## Extracted text:
-- Opening Marker --
At least 29 people have been killed due to a cholera outbreak in several regions of Syria, in what the United Nations has called the worst outbreak in the war-torn country for years.

Rapid assessment testing confirmed 338 cases since the outbreak was first recorded last month, with the bulk of deaths and cases in the northern Aleppo province, the Syrian health ministry said in a statement on Monday.

230 cases were reported in Aleppo province, with 25 people confirmed dead.

The UN this month said the outbreak was believed to be linked to the irrigation of crops using contaminated water and people drinking unsafe water from the Euphrates River, which bisects Syria from north to east.

The UN has made an urgent appeal for funds to control the outbreak as well as approvals to “ensure timely delivery” of life-saving medicine and supplies.

The highly contagious disease has also spread to the country’s Kurdish-held northeast and opposition areas in northern and northwestern Syria, where millions have been displaced by the decade-old war in the country, medical officials said.
-- Closing Marker --
## Data provided:
-- Opening Marker --
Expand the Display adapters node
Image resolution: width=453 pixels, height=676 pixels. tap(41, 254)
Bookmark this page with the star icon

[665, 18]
-- Closing Marker --
-- Opening Marker --
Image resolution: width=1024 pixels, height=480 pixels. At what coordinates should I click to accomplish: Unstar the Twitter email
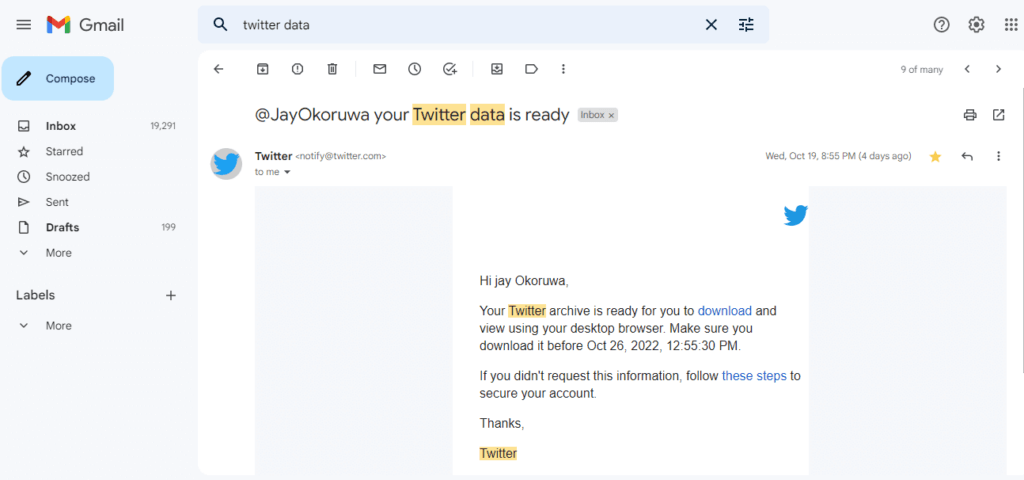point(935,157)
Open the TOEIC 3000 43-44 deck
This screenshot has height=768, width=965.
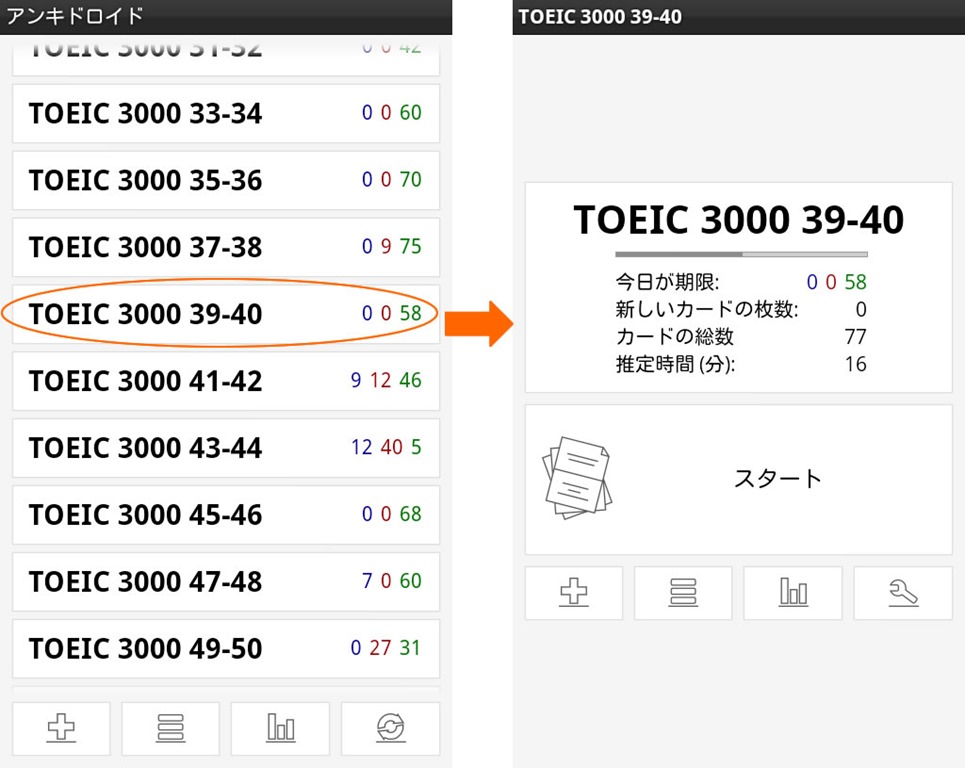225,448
-- Closing Marker --
-- Opening Marker --
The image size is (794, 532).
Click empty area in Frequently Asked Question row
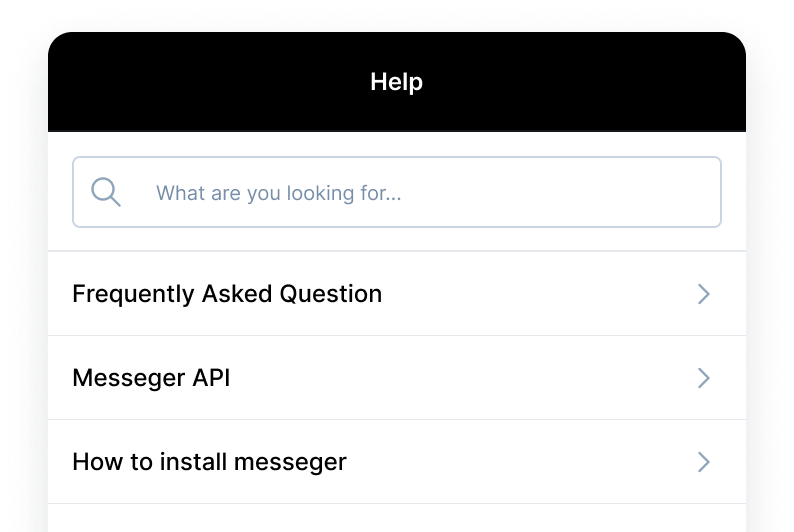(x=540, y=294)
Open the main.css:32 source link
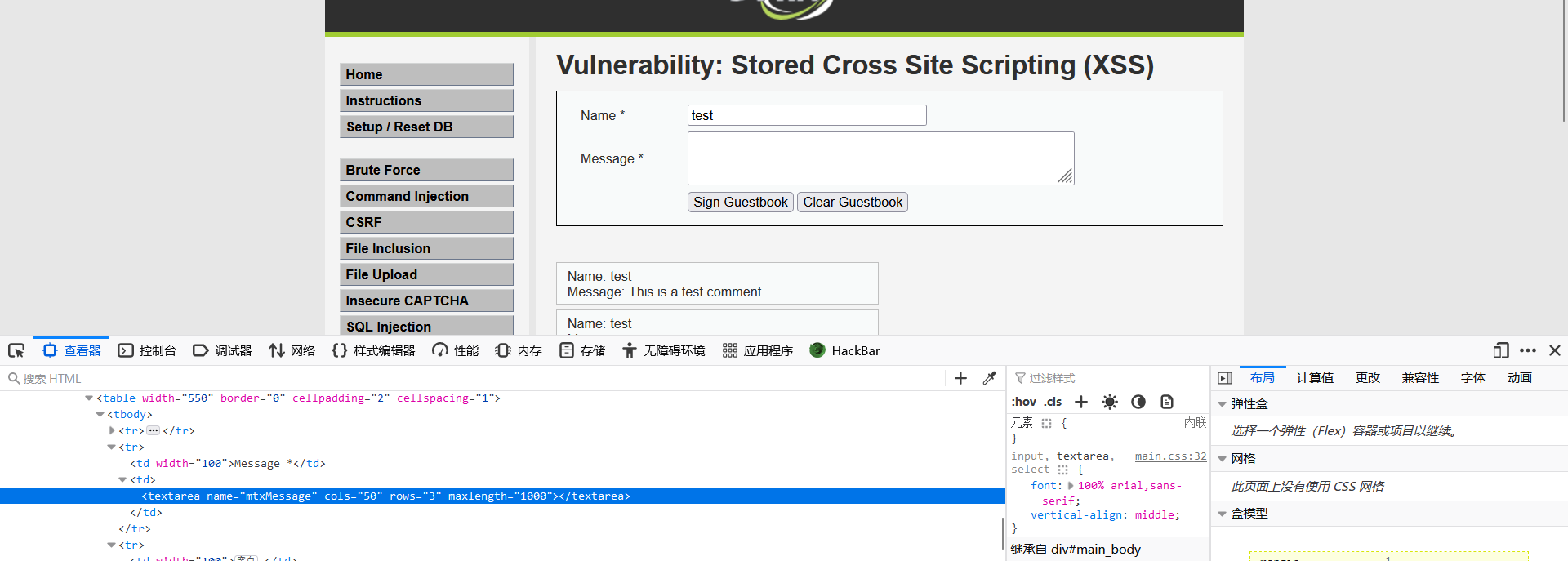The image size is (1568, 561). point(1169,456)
-- Closing Marker --
## Activity list:
a: Can you reproduce the cholera report from "At least 29" to "people confirmed dead." word for word?
b: Which numerical figures for cholera cases or deaths does the cholera report give?
The data above is separate from the cholera report.

## Answers by task:
a:
At least 29 people have been killed due to a cholera outbreak in several regions of Syria, in what the United Nations has called the worst outbreak in the war-torn country for years.

Rapid assessment testing confirmed 338 cases since the outbreak was first recorded last month, with the bulk of deaths and cases in the northern Aleppo province, the Syrian health ministry said in a statement on Monday.

230 cases were reported in Aleppo province, with 25 people confirmed dead.

b:
- 29 people killed
- 338 confirmed cases
- 230 cases in Aleppo province
- 25 confirmed dead in Aleppo province